Instructions to follow
Exclude the pictures and set down, unaltered, the lines from the one that holds "Task: Go to Home in the breadcrumb bar" through the end of the data.
[Available data Boundary: Start]
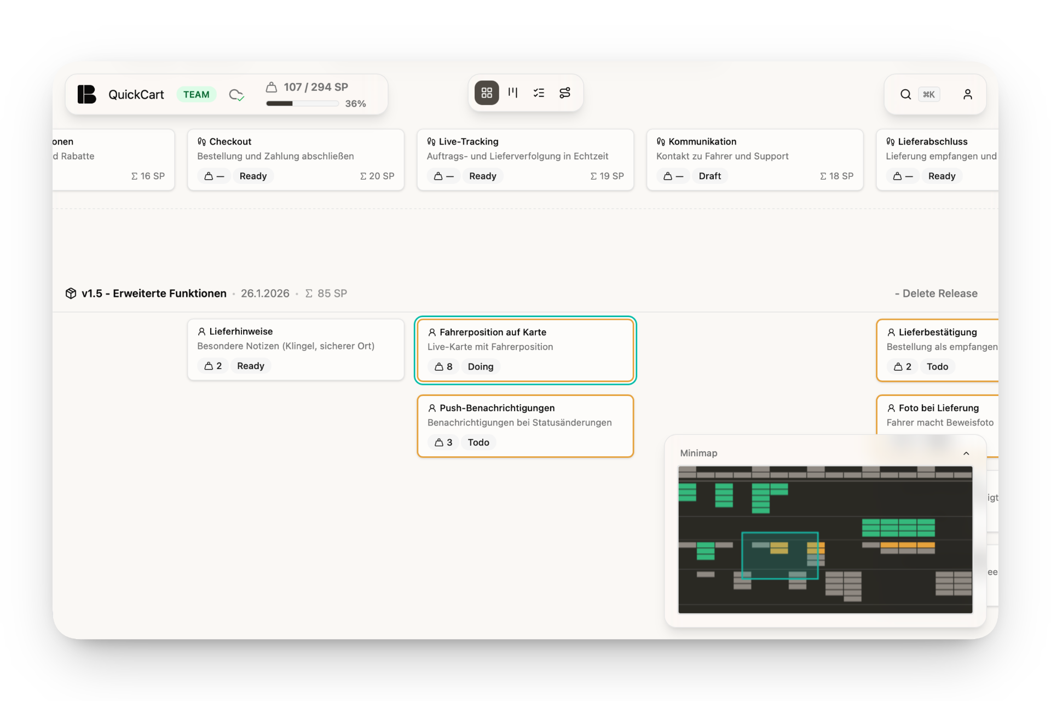The image size is (1051, 701).
Task: Select the grid board view icon
Action: tap(487, 93)
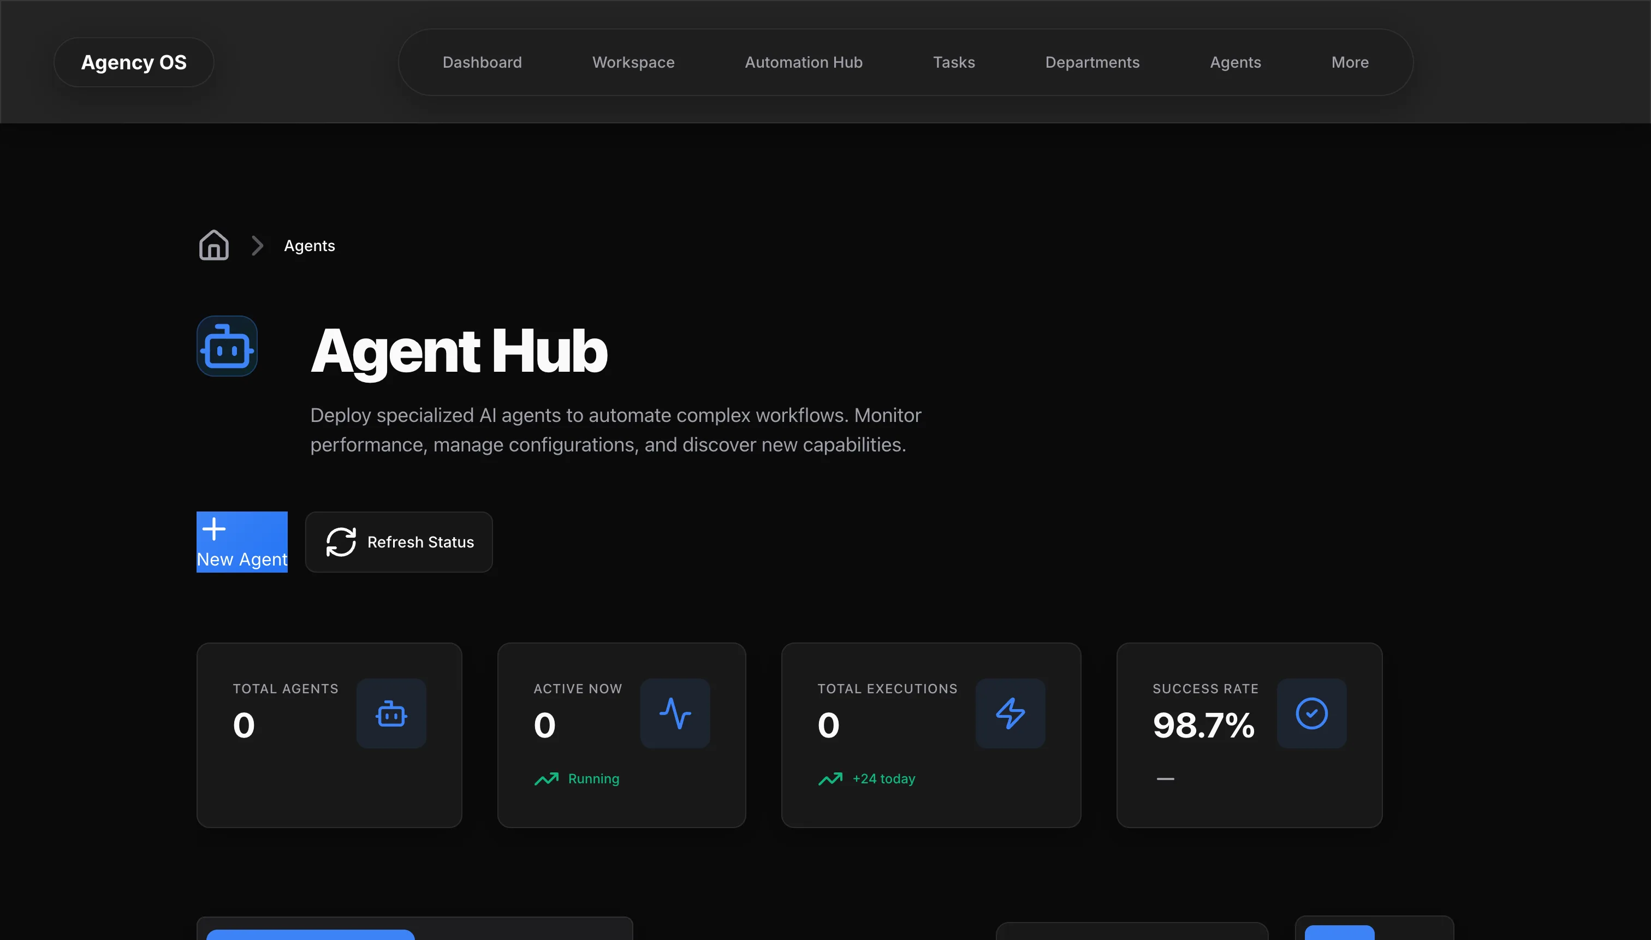
Task: Navigate to the Dashboard menu item
Action: 482,62
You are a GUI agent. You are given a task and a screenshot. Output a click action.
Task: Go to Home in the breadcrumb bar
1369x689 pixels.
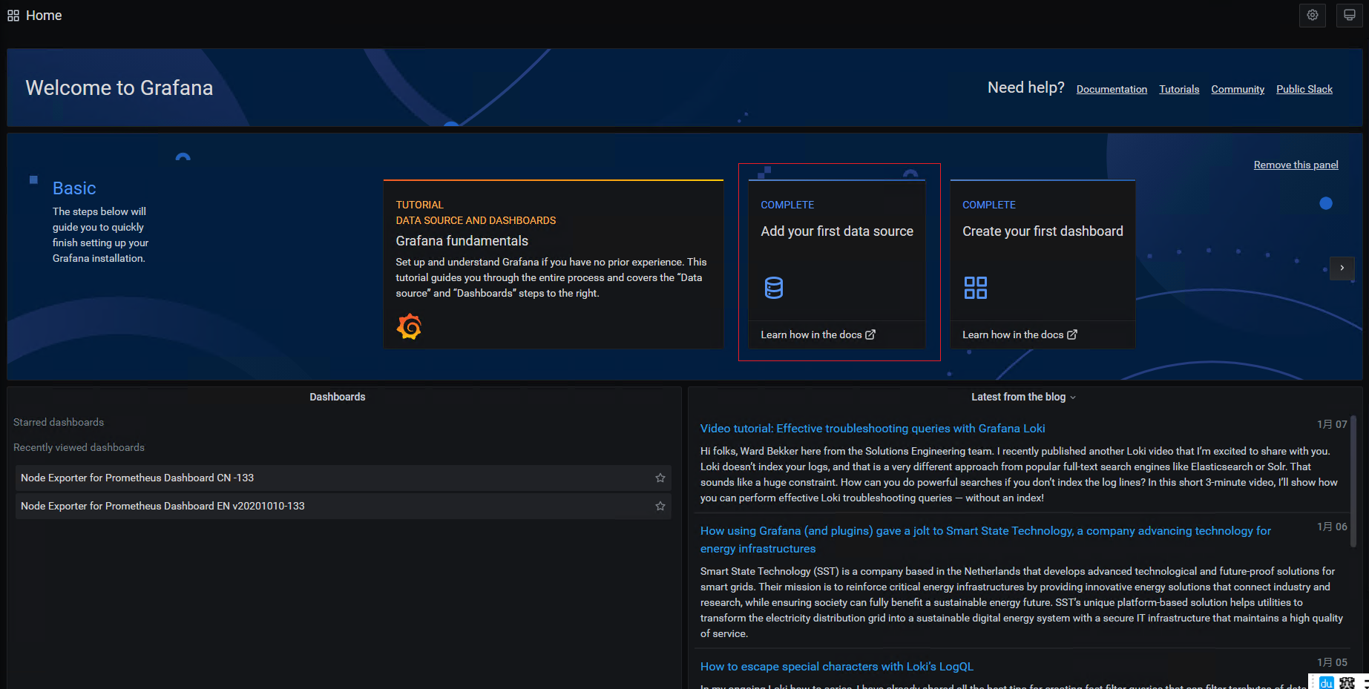tap(44, 15)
[Available data Boundary: End]
Reply
Task: Go to Home in the breadcrumb bar
1369x689 pixels.
tap(44, 15)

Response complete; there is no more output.